We could have done so much more.
We didn’t address immigration quotas, which prevented us from welcoming most refugees. We didn’t officially support resistance efforts until 1944, after millions of Jews had already been murdered. We didn’t even heed pleas to bomb the train tracks to Auschwitz, because it would have diverted resources from the war effort.
The United States prioritized other issues — economic recovery and winning the war — over addressing a humanitarian crisis. It’s the same reason that, despite our knowing about China’s oppression of the Uighur people for years, the American government’s response action has been terribly milquetoast. In 2018, President Trump even delayed a 2018 Treasury Department plan to impose sanctions on Chinese officials connected to Uighur oppression, hoping to preserve a trade deal with China.
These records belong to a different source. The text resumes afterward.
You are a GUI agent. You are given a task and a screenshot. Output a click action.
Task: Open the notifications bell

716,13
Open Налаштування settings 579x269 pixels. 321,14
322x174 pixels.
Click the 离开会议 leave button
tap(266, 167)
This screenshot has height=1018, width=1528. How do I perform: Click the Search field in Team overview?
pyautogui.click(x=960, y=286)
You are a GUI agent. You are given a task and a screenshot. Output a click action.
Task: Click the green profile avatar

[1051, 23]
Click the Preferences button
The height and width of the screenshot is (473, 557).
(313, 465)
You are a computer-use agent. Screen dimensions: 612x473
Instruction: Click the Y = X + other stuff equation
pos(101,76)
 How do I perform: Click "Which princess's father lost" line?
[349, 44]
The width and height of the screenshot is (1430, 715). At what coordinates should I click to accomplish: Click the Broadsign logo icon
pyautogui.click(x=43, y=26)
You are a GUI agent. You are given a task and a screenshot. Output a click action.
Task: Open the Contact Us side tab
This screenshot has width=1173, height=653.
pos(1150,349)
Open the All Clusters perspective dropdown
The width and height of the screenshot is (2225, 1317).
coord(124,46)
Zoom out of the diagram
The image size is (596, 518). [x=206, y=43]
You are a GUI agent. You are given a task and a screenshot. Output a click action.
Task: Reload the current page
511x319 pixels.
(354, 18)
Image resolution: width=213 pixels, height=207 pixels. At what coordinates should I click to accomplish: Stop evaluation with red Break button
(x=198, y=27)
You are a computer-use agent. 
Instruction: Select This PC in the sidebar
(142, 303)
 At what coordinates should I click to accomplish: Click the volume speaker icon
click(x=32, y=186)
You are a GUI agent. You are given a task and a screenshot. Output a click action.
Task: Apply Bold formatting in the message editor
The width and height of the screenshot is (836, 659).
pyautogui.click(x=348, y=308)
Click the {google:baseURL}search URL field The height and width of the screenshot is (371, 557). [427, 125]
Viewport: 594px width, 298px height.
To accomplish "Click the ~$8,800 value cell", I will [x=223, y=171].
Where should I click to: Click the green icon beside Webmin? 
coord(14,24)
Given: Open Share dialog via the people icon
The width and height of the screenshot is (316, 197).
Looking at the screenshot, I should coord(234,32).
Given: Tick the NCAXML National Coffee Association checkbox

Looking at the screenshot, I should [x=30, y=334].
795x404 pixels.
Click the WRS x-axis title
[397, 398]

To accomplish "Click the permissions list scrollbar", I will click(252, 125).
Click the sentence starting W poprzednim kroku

Many Americans, for their part, have expressed horror at the Uighurs’ oppression. We’ve heard testimony from Uighurs who have escaped the “re-education camps” in Xinjiang, and we’ve seen satellite photos obtained by the BBC that have confirmed the group’s plight. The disgust with China’s measures even led to the Trump administration placing sanctions on Chinese business and government organizations connected to the crackdown on the Uighurs in 2019.
Last month, Mr. Trump signed the Uyghur Human Rights Policy Act, which finally imposed additional sanctions on those responsible for China’s human rights abuses in Xinjiang. Secretary of State Mike Pompeo also denounced Chinese actions against the Uighurs multiple times, and did so as recently as last week. These are all commendable moves, but they’re still not enough.
To actually help the Uighurs, we must give them a place to hide.
Back in 1939, a bill to admit 20,000 refugee children fleeing Europe received support from many Americans, including then-former President Hoover, but it died in the House before coming to a vote. In 1943, Treasury Department staff discovered that “State Department officials had deliberately suppressed reports about the murder of Jews.”
In response, President Roosevelt established the War Refugee Board in January 1944. The institution saved tens of thousands of Jews. But it came too late for the millions who had already perished — by the time Allied forces landed at Normandy, more than 5 million Jews had already been murdered.
The United States could very well be repeating history. Last fall, the Trump administration slashed our refugee program, declaring we’d only be accepting 18,000 refugees total for the next year. Even if most of those available slots were reserved for Uighurs, it would deny an opportunity for hundreds of thousands more to escape. But we could very easily have a policy allowing Uighurs a special exemption from that refugee cap, or even raise that cap altogether.
If China continues to accelerate its oppressive actions against the ethnic group, a moral United States must prioritize easing their suffering with stronger action. Evil of this scale demands a response greater than sporadic statements and limited sanctions. We should know it already — when a million people are suffering in concentration camps, we’re already way behind.